At first, we marvel at the objects’ sparkle, hue, shape, and cuteness. But when new social demands are imposed on women-as-consumers, these former objects of desire are discarded and littered in our environment as symbols of our collective unconscious in the form of waste.
A Taxonomy of How We Eat Fish, 2024
We overfish and flavour our food. We bottle the flavour, the ferment, the paste, in single-use plastic bottles with fish eyes and fish faces. We marvel at the fish bottle. Their sense of whimsy. The Japanese entomologist Yoshisha Sawada has identified 76 kinds of soy sauce fish containers. 6 Families. 21 Geni.
This is my collection of plastic soy fish bottles I have gleaned from the shores of Sydney, taxonomised in order from full and unused, through to used and degraded by the environment, then empty and discarded.

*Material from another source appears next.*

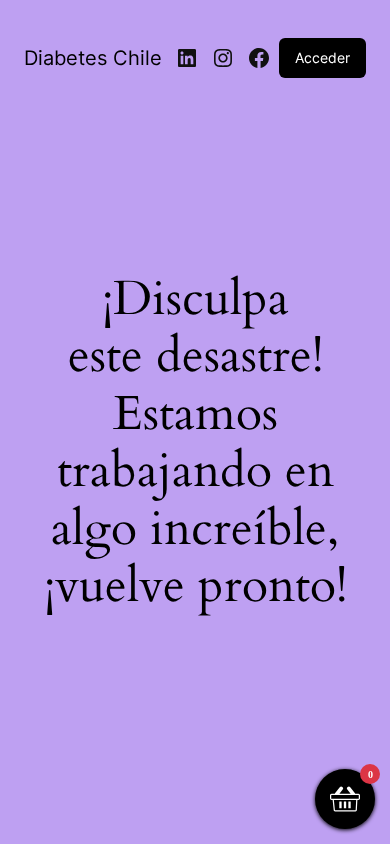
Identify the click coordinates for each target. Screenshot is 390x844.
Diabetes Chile (93, 58)
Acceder (322, 57)
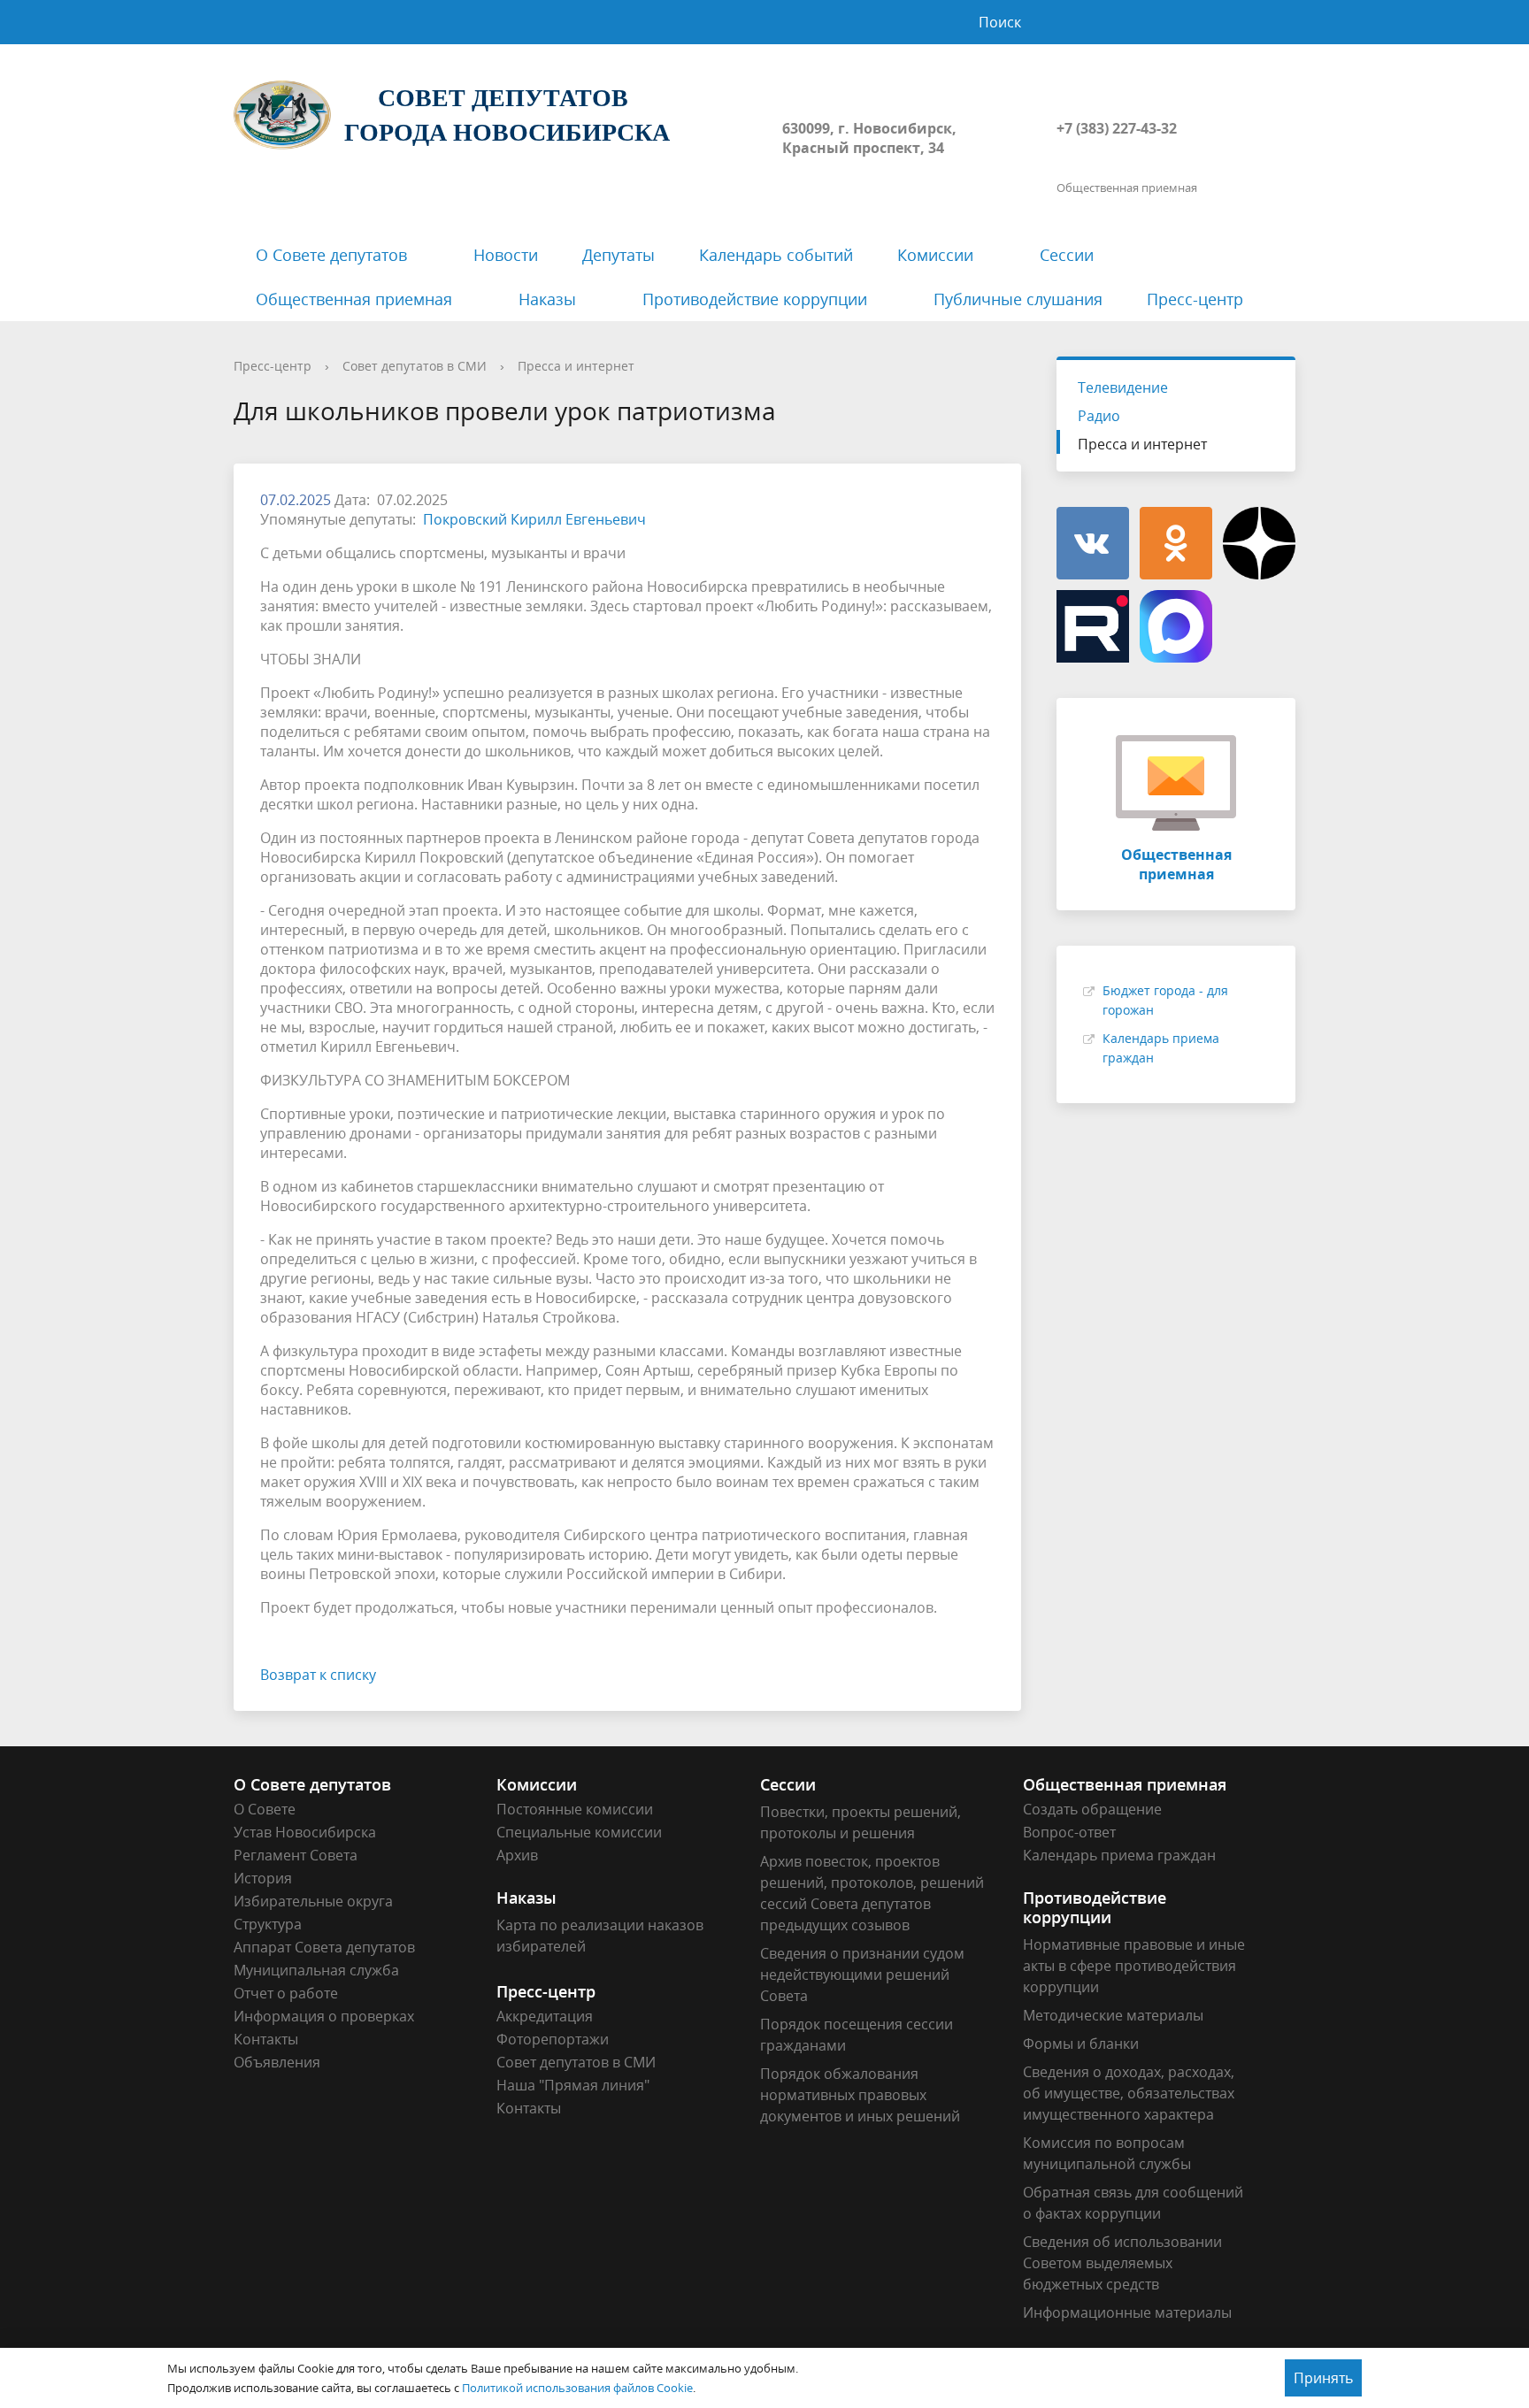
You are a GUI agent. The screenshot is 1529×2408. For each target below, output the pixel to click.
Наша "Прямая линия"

The plastic fish, now labelled with the names of endangered species of fish; reimagine our finite natural resources. We eat, displace, and poison. We name, taxonomies, and sort in systems, as an attempt of dominion over the world around us. Then we fill the void we have created with plastic imitations, and they are so cute.
To Score, 2023 — Digital Photograph printed on Ilford Fibre Gloss paper. 86x126 cm framed.
To Harbour, 2023 — Digital Photograph printed on Ilford Fibre Gloss paper. 86x126 cm framed.
To Greenwash, 2023 — Digital Photograph printed on Ilford Fibre Gloss paper. 86x126 cm framed.
To Doll-Up, 2023 — Digital Photograph printed on Ilford Fibre Gloss paper. 86x126 cm framed.
To Inflate, 2023 — Digital Photograph printed on Ilford Fibre Gloss paper. 86x126 cm framed.
To Outlive, 2023 — Digital Photograph printed on Ilford Fibre Gloss paper. 86x126 cm framed.